Vitoria fue un revolucionario, en el sentido lato del término, gracias a la libertad de cátedra que existía en Salamanca. Como es sabido, el título que España exhibía para ejercer su dominio sobre las Indias, era una bula emitida por el papa Alejandro VI, mediante la cual se otorgaba a la Corona de Castilla el derecho sobre las tierras y los habitantes de las Indias. Pues bien, Vitoria niega al Emperador este derecho. Y en su célebre discurso De Indis afirma que el Emperador no era dueño del mundo, ni el Papa señor del orbe. Por lo tanto, ni del Descubrimiento ni de la Conquista nacía legitimidad alguna. Ni las propiedades de los indios pertenecían al monarca, mucho menos a los conquistadores, ni los españoles tenían derecho a sacar el oro de América o a explotar la riqueza del continente contra la voluntad de los naturales. El Emperador, aseguraba Vitoria, reinaba en las Indias sobre una comunidad de pueblos libres. De manera que las leyes imperiales serían justas en la medida que sirvieran para promover y conservar a las poblaciones indígenas. Y sólo en función de la libre elección de los indios y de la necesidad de proteger sus derechos humanos, justificaba el maestro salmantino la intervención de España en América.
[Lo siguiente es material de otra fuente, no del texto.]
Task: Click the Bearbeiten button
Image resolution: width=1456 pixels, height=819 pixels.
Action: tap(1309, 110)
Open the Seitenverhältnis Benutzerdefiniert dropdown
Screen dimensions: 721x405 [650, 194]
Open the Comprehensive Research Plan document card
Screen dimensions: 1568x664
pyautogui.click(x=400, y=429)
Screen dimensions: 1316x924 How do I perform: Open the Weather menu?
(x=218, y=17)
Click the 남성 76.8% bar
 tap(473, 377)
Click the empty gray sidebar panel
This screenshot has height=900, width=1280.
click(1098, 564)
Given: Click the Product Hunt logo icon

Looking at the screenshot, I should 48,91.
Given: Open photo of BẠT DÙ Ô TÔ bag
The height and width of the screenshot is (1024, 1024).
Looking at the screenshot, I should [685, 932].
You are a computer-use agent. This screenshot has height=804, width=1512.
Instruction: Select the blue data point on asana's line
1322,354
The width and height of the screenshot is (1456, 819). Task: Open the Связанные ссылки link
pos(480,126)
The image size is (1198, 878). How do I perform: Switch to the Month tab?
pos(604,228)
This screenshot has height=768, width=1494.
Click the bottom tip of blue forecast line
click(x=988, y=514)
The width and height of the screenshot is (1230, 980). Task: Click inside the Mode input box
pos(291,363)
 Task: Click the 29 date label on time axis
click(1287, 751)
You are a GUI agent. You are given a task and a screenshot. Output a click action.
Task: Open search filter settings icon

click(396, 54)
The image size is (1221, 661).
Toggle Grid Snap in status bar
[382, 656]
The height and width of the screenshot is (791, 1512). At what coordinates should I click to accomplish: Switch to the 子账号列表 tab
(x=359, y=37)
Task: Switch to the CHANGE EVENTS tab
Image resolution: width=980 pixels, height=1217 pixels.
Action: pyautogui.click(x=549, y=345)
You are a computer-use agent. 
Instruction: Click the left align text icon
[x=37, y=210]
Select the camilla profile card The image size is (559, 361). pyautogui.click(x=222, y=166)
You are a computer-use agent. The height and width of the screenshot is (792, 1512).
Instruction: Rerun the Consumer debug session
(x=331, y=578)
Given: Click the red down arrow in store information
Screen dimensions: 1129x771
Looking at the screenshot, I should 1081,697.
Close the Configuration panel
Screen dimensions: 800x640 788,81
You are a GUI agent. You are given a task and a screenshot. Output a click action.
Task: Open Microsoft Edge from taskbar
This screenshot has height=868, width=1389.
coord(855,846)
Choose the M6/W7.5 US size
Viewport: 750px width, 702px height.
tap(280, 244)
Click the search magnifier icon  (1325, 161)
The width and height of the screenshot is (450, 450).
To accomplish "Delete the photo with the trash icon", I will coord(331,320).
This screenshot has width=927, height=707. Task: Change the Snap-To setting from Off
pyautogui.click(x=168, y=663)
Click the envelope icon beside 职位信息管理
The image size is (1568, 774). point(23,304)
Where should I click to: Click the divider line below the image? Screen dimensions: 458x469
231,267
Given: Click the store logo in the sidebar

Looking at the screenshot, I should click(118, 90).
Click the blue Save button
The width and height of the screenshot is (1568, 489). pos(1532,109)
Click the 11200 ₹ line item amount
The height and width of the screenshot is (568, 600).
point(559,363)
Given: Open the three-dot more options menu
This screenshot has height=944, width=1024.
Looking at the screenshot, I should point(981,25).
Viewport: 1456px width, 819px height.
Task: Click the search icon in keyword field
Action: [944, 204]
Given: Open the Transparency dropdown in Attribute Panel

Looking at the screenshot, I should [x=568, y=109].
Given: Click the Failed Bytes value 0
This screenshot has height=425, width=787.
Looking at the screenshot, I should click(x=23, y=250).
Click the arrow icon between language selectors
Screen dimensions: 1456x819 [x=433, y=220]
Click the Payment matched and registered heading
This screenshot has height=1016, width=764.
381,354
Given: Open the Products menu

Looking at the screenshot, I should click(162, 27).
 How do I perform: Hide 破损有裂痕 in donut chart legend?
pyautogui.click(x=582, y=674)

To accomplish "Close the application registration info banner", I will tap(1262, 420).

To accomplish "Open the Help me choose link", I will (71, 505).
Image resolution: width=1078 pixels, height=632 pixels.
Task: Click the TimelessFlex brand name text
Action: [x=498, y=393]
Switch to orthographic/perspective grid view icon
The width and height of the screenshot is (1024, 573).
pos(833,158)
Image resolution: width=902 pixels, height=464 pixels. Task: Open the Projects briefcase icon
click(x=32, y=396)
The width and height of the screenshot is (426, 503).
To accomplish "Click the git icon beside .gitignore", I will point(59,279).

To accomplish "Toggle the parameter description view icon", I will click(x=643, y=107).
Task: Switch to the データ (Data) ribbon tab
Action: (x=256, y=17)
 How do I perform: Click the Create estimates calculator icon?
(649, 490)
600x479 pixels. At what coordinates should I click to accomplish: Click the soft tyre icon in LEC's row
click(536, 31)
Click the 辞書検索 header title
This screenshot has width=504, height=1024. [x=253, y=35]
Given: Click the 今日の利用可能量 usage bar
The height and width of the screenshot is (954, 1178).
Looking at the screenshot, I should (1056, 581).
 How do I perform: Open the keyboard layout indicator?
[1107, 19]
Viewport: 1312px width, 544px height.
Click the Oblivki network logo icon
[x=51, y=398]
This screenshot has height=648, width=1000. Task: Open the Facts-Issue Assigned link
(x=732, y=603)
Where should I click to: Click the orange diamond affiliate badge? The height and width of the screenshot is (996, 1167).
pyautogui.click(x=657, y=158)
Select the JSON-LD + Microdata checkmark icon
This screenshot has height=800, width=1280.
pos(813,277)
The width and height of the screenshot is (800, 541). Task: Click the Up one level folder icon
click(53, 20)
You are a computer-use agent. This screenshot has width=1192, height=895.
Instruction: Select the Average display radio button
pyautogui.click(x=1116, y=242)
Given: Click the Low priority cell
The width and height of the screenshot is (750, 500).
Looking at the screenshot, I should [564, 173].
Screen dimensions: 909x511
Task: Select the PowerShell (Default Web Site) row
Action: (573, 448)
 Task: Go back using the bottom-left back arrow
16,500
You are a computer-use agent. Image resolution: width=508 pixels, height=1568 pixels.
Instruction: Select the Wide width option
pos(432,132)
De otra parte, la conversión al cristianismo de los pueblos indígenas no era en modo alguno obligatoria. Ni siquiera el canibalismo o los sacrificios humanos podían exhibirse como pretexto para privar a los indios de lo que, por derecho natural, era suyo. Por último, decía Vitoria, si bien el hecho de la conquista era irreversible, ello no significaba tampoco que los habitantes de las nuevas tierras no tuvieran derecho al autogobierno. Las Indias, en definitiva, podían ser consideradas como un protectorado político de España, siempre y cuando éste sirviera al bienestar de los pueblos indígenas.

Los discípulos de Vitoria

La reacción que estas reflexiones provocan en la Corte no se dejan esperar. Carlos I envía al prior de los dominicos del Convento de San Esteban de Salamanca un escrito que mandaba vetar doctrinas tan escandalosas y atentatorias contra la dignidad del Papa y el Emperador, y algunos años más tarde, el papa Sixto V ordena poner los escritos de Vitoria en el Índice de libros prohibidos. Pero las ideas del dominico, por las cuales la posteridad habría de otorgarle el título de Fundador del Derecho Internacional, logran abrirse camino como una crítica permanente de la administración colonial. Y pronto son compartidas por un grupo de catedráticos, coetáneos de Vitoria, que muy pronto se convierten en la conciencia moral del Imperio. Entre aquellos notables maestros, discípulos y compañeros de Vitoria, cabe destacar a Domingo de Soto (1494- 1560), también dominico, quien renovó el Derecho de Gentes y expuso en su De Iustitia e Iure su teoría sobre el dinero. A Tomás de Mercado (principios de siglo XVI-1575), otro dominico, quien, tras vivir algunos años en México, estudiará el fenómeno de intercambio entre España y las Indias. A Martín de Azpilcueta (1493-1586), conocido como el Doctor Navarro, jurista, monetarista y teólogo, ex rector de la Universidad de Coimbra, quien será el primer economista en la historia que describa correctamente el fenómeno de la inflación, ocasionado por la afluencia de metales preciosos procedentes de las Indias.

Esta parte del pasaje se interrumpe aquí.